The issue of competency gets a workout in two cases. In State v. Jirousek, the docket reflects that Jirousek was referred to the court psychiatric clinic to determine his competency; there's no further reference to the issue prior to his guilty plea and sentence. There's an Ohio Supreme Court case which held that failure to hold a competency hearing after referral may be harmless where the defendant testifies at trial and didn't come across as a loony, but it doesn't work that way on a plea: where a defendant is referred for evaluation, the plea will be vacated when the record doesn't reflect a hearing on competency or stipulation by parties regarding that issue.

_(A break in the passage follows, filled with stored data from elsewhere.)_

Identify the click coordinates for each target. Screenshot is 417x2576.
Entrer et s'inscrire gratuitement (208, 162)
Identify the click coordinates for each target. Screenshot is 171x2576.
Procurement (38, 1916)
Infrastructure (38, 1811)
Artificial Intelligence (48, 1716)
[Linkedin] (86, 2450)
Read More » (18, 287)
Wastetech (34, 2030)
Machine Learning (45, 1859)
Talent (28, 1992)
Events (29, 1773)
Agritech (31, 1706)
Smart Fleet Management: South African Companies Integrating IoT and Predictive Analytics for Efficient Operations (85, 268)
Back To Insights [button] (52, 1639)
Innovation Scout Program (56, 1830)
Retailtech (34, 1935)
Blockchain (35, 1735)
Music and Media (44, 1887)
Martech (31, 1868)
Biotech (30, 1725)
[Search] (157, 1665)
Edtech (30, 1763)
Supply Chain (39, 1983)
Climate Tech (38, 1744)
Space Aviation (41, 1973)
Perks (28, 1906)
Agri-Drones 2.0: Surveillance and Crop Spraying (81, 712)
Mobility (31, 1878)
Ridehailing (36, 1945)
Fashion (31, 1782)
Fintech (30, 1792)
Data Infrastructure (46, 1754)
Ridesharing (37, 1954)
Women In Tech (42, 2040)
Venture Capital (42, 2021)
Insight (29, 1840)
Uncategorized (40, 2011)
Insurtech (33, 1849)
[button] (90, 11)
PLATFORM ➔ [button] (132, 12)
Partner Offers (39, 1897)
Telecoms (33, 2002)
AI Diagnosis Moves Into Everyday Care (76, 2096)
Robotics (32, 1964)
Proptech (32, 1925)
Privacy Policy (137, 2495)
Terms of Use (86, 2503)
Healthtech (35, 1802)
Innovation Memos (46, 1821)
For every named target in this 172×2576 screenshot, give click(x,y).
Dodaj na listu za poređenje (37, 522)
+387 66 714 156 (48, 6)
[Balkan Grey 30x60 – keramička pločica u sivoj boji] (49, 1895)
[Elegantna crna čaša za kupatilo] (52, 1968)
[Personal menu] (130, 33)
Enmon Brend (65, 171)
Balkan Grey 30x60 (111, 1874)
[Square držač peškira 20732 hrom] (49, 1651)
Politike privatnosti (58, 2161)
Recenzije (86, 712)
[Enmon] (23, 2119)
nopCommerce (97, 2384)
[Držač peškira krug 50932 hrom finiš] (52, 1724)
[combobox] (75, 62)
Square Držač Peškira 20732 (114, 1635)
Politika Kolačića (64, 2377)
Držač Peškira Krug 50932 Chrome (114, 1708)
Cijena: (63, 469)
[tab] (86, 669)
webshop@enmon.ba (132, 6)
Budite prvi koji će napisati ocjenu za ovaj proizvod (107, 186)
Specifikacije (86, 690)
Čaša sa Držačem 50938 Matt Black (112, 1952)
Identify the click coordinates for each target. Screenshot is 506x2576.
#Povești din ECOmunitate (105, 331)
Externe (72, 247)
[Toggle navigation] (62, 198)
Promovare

As to what constitutes competency, further confirmation that it requires little more than that the defendant be able to distinguish the judge from a head of cabbage is provided by State v. Sims. Sims was diagnosed with "severe mental illness" of "major depressive disorder, single episode, severe with psychotic features," and he began shaking so badly during his trial that the judge noticed it, interrupted the proceedings, and had Sims taken to a holding cell. Shortly after, deputies observed him curled up on the floor, crying uncontrollably. But the panel fluffs off the problems, noting that Sims "provided cogent testimony in his own defense." Not cogent enough, alas, to avoid being convicted of felony murder, but, well...Finally, when an opinion begins, as does State v. Lasalla, with "For two years defendant-appellant, David LaSalla operated a scheme preying on the elderly homeowners in low-income communities," you don't spend a lot of time wondering how it all comes out. The case actually concerned an interesting legal issue. Lasalla had pled guilty to two counts under Ohio's Corrupt Practices Activities Act (Ohio's counterpart to RICO), and three of theft. Conviction of the CPA requires proof of two or more predicate offenses, in this case the thefts, and Lasalla argued that the theft counts should have merged into the CPA counts. There's some basis for the argument: obviously, the thefts and the CPA violations had to occur at the same time, since the latter were derived from the former, and so were committed with the "same act" under the Supreme Court's latest test for allied offenses, State v. Johnson. But that argument has been rejected consistently by Ohio courts, and by Federal courts considering the RICO analogs, and fares no better here.